Introduzione alla Pittura Aborigena

Quando i primi esploratori europei in Australia videro l’ornitorinco, strano essere che sfuggiva alle loro classificazioni, credettero che si trattasse di una sorta di castoro al quale qualche buontempone aveva attaccato un becco. Prima di riconoscere la sua radicale alterità rispetto agli animali noti – e di rivedere l’intera classificazione dei viventi – per decenni gli scienziati si sforzarono di dimostrare che si trattava di una variante deforme di qualche specie già documentata.
Come il buffo ornitorinco e come tante altre realtà naturalistiche ed etnografiche tipiche dell’Australia, anche la pittura aborigena mette in crisi la forma mentis occidentale. Per comprenderla, occorre accettare la sua diversità e avere l’umiltà di dimenticare le categorie mentali cui si è abituati. La pittura aborigena, infatti, richiede all’osservatore occidentale un profondo cambiamento di prospettive, tanto in senso metaforico quanto in senso fisico. Basti pensare al fatto che gran parte dei quadri non ha un alto e un basso, né è concepita per essere osservata frontalmente; evoluzione dei dipinti su sabbia, queste opere sono realizzate al suolo e andrebbero viste da ogni lato, posate a terra e camminando loro attorno.
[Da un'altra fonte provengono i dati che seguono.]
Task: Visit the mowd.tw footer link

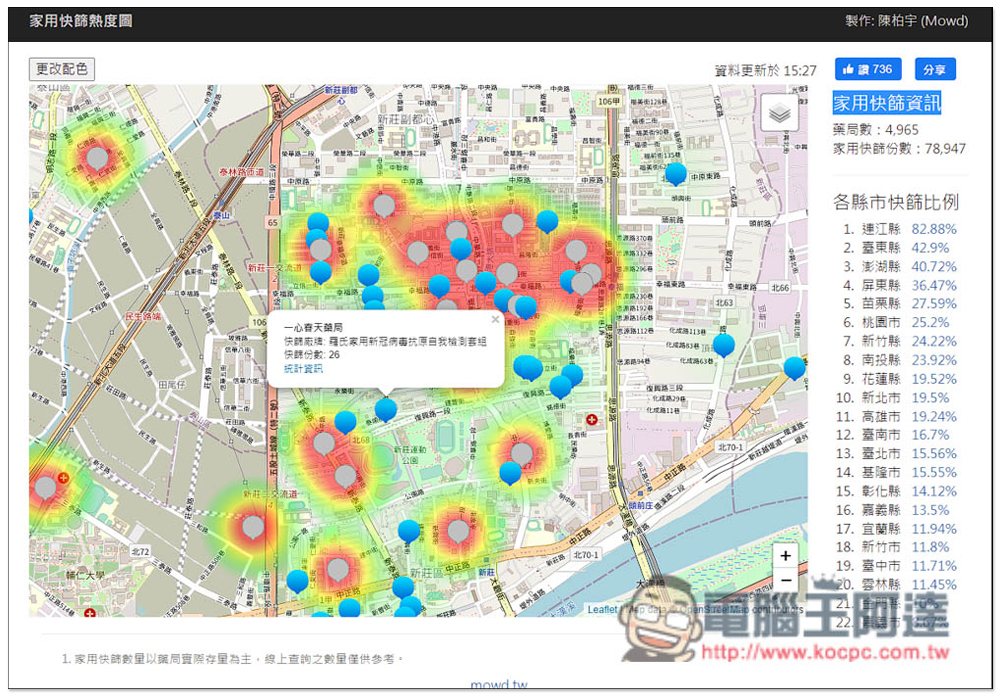Action: pos(498,686)
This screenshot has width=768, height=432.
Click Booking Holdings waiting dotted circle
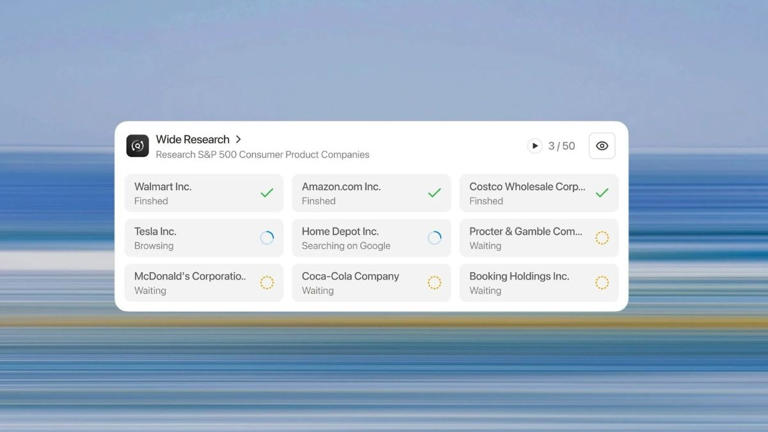[x=602, y=283]
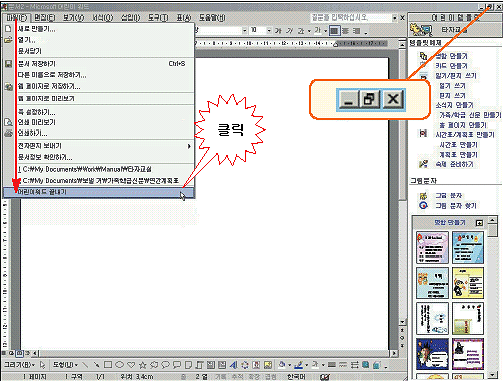Click the WordArt insert icon
This screenshot has width=503, height=381.
[233, 365]
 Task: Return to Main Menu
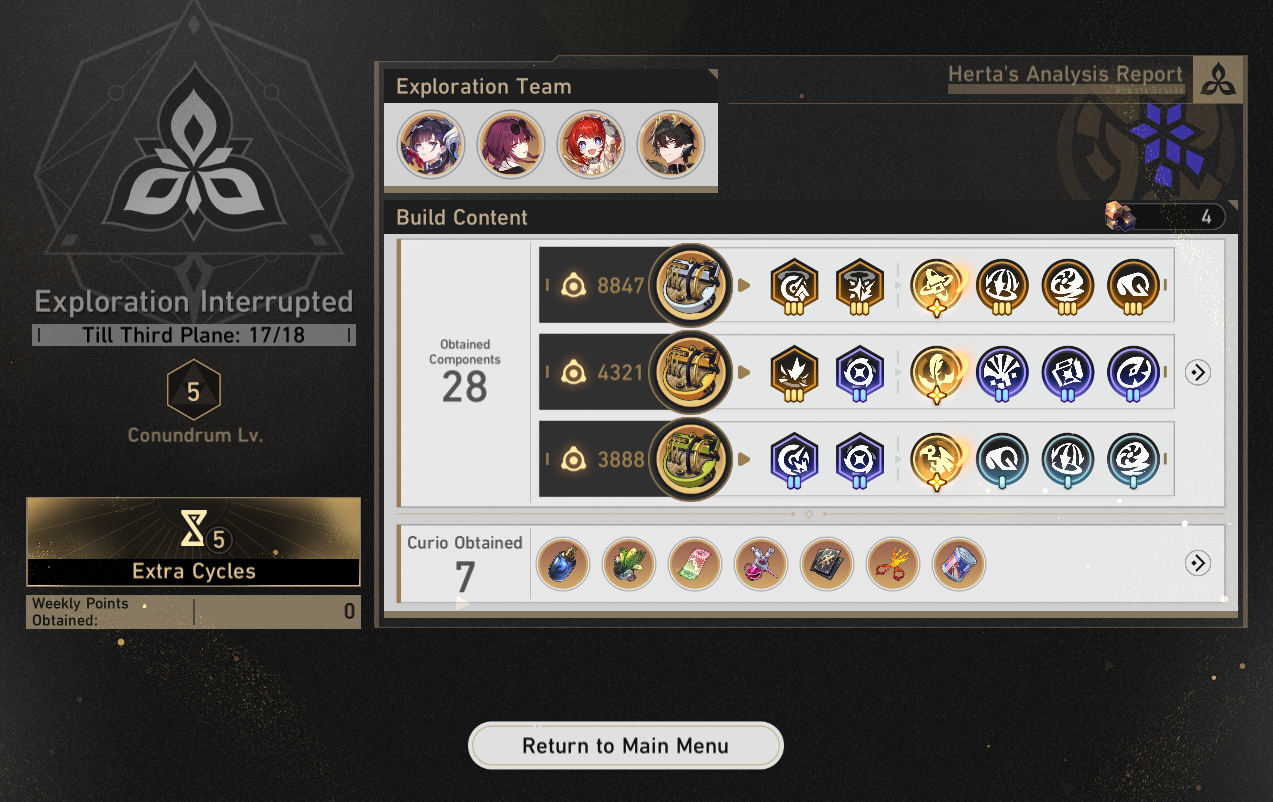pos(626,746)
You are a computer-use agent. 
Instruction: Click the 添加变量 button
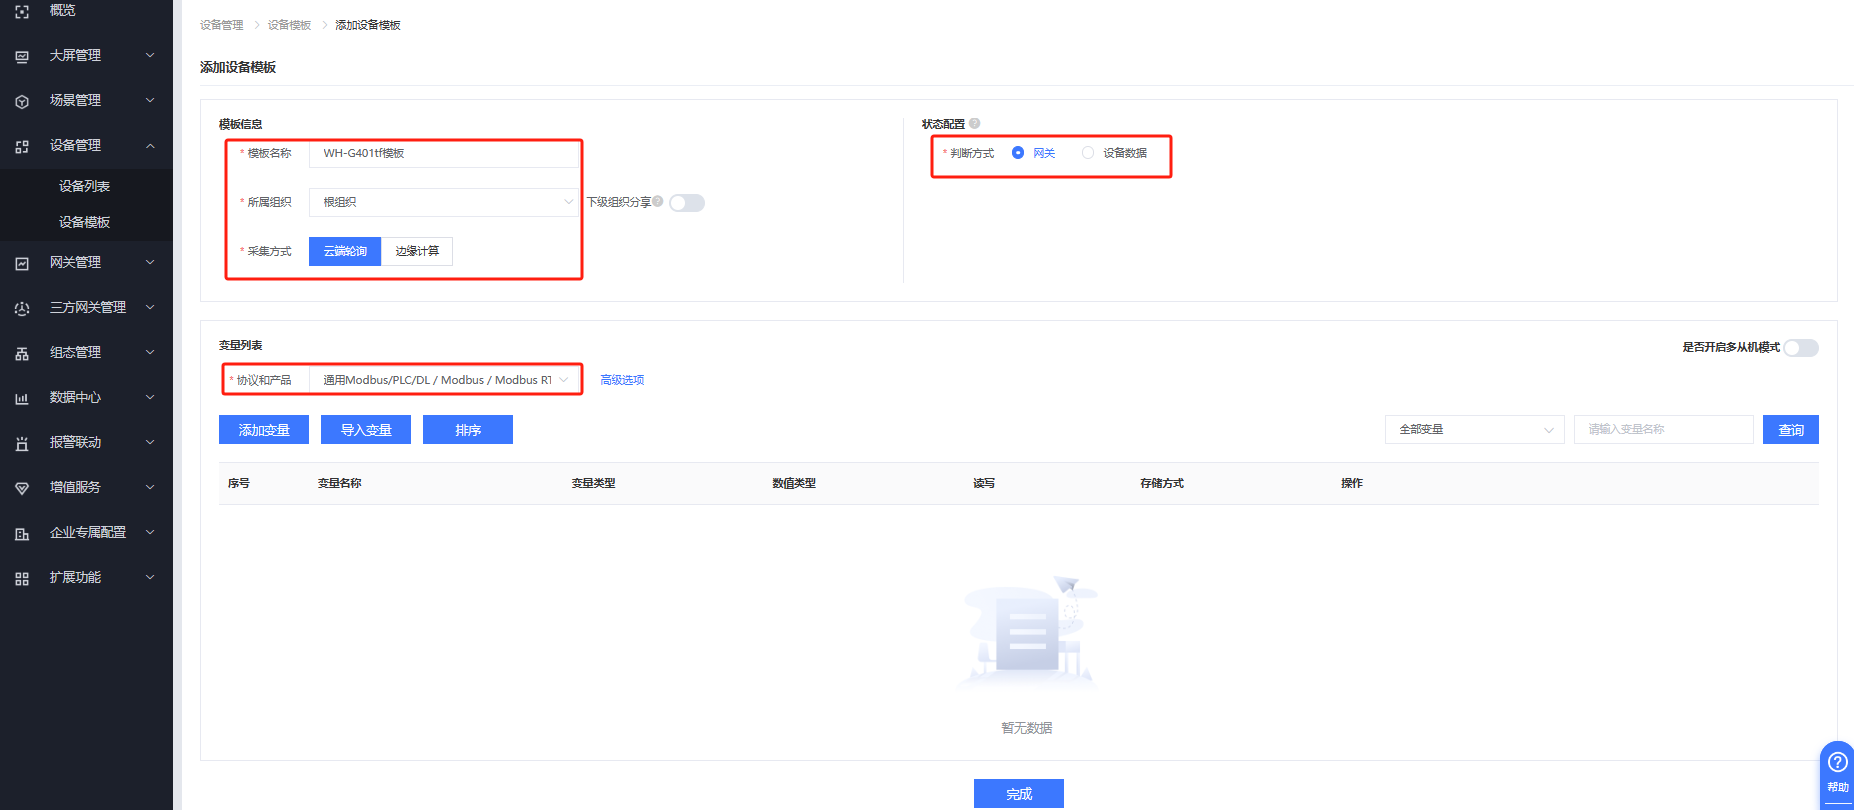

Altri dipinti, che riproducono le decorazioni tradizionali realizzate sui corpi in occasioni di riti e feste, dovrebbero invece essere osservati in movimento, quasi danzando, come danzano e si muovono gli aborigeni che portano le stesse forme disegnate sulla pelle.
Ovviamente non solo le coordinate fisiche della fruizione, ma anche quelle mentali della comprensione richiedono un adattamento alle specificità delle opere aborigene.
La pittura aborigena è insieme una pratica rituale e una forma di scrittura e di narrazione, inserita in una cultura che da 40.000 anni non distingue la storia dalle leggende, la medicina dalla magia, la topografia dalla geografia mitica, l’aspetto esterno dei corpi dall’anatomia degli organi interni. Quelle che per gli occidentali sono diverse forme del sapere, spesso tra loro in contrasto, per gli aborigeni costituiscono un’unica realtà armonica. Solo avendo coscienza delle caratteristiche della antica cultura australiana si possono comprendere i dipinti che raffigurano animali visti “ai raggi X”, vivi ma con lo scheletro e gli organi interni visibili e ben definiti; o si può comprendere perché gli aborigeni presentino come mappe quadri che, secondo la nostra mentalità, non assomigliano a nessun luogo: le loro mappe, infatti, raffigurano simultaneamente la funzione che i diversi posti rivestono nella vita e negli spostamenti delle popolazioni, la storia dei luoghi, le leggende che vi sono ambientate e perfino le forze divine che li hanno creati. In questa visione del mondo fluida e unitaria, espressa con la leggerezza di colori ipnotici e di forme tanto semplici da risultare archetipiche, risiede il fascino dell’arte aborigena; da qui si origina l’attrazione misteriosa che essa esercita sulla parte più antica della nostra anima.